After the race, Degner stole a cache of MZ engine parts and was secretly driven to Denmark where he caught the ferry to West Germany. He soon was reunited with his family who had been smuggled out of East Germany, and ended up working for Suzuki's race department in Japan.

They used the knowledge he had gained at MZ to design new 50cc and 125cc racers. And the following year, Degner won Suzuki's first world championship in the 50cc class.

He never won another world title but did win four more GPs, and a corner at Suzuka is named after him - a corner where he was lucky to escape with his life after a fireball crash in the 1963 250 GP. But the story doesn't end there, as he retired to Europe and died in Tenerife under mysterious circumstances.

Degner had become dependent on drugs after his crash in Japan, and he died due to an overdose. Some say Degner committed suicide, but it's still rumoured he was murdered by the former East German secret police.

It's not just road racing and teams that have got up to dirty deeds, but countries too. In the 1974 world 250 motocross championship, Russia did all it could to avoid Czechosolvakian Jaroslav Falta from beating the USSR's hero, tank commander-turned racer Guennady Moisseev.

The championship came down to a last-round battle between Moisseev and Falta, and the Russians hired in a couple of hard man racers whose sole aim was to wipe out Falta.

First Moiseev himself knocked off his rival, who remounted. Then the Russian retired with a bike problem. His fellow countrymen, Victor Popenko and Eugeny Rybaltchenko, waited for race leader Falta and Rybaltchenko rode into him, knocking him down. But Falta remounted in third place as race officials pulled the two Russian riders out of the race.

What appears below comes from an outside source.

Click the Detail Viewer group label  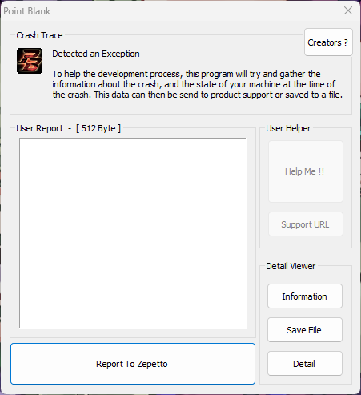[291, 266]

Falta recaptured the lead and won, clinching the world championship. But two hours later, jury officials penalised him one minute for jumping the start which handed the world championship to Moisseev. Many say the officials were threatened by the KGB who had escorted the Soviet team.

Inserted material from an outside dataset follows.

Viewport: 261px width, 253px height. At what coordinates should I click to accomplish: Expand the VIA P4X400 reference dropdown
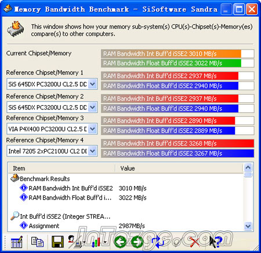(93, 129)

Going even further back in time, the International Six Days Trial was a long-distance reliability trial and the 21st running of the event was hijacked by Germany and their increasing power as a Nazi state in 1939.

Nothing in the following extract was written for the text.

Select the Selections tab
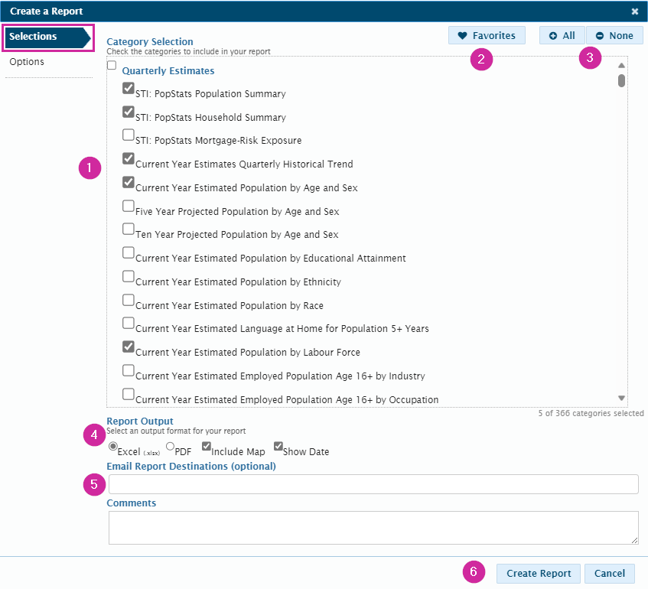 33,36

They used underhand political tactics to get the event moved from the UK to Austria, which it had annexed, and even had some of the rules changed. In a bid to repeat the success of the 1936 Olympics, Hitler had thrown his weight behind the German team and wanted to win at any cost. The swastika was plastered everywhere and all riders were ordered to salute officials with "Heil Hitler".

The event lasted the full six days but saw a large number of riders retire on the fourth and fifth day due to Germany invading Poland which sparked off the Second World War.

British and French riders were evacuated, with British military riders escorted to Switzerland then having to travel across hostile territory to get back to England. With almost all the foreign teams gone, Germany was declared the winner - just the propaganda the Nazi war machine wanted.

The results stood until after the war, when the sport's governing body, the FIM, annulled the event.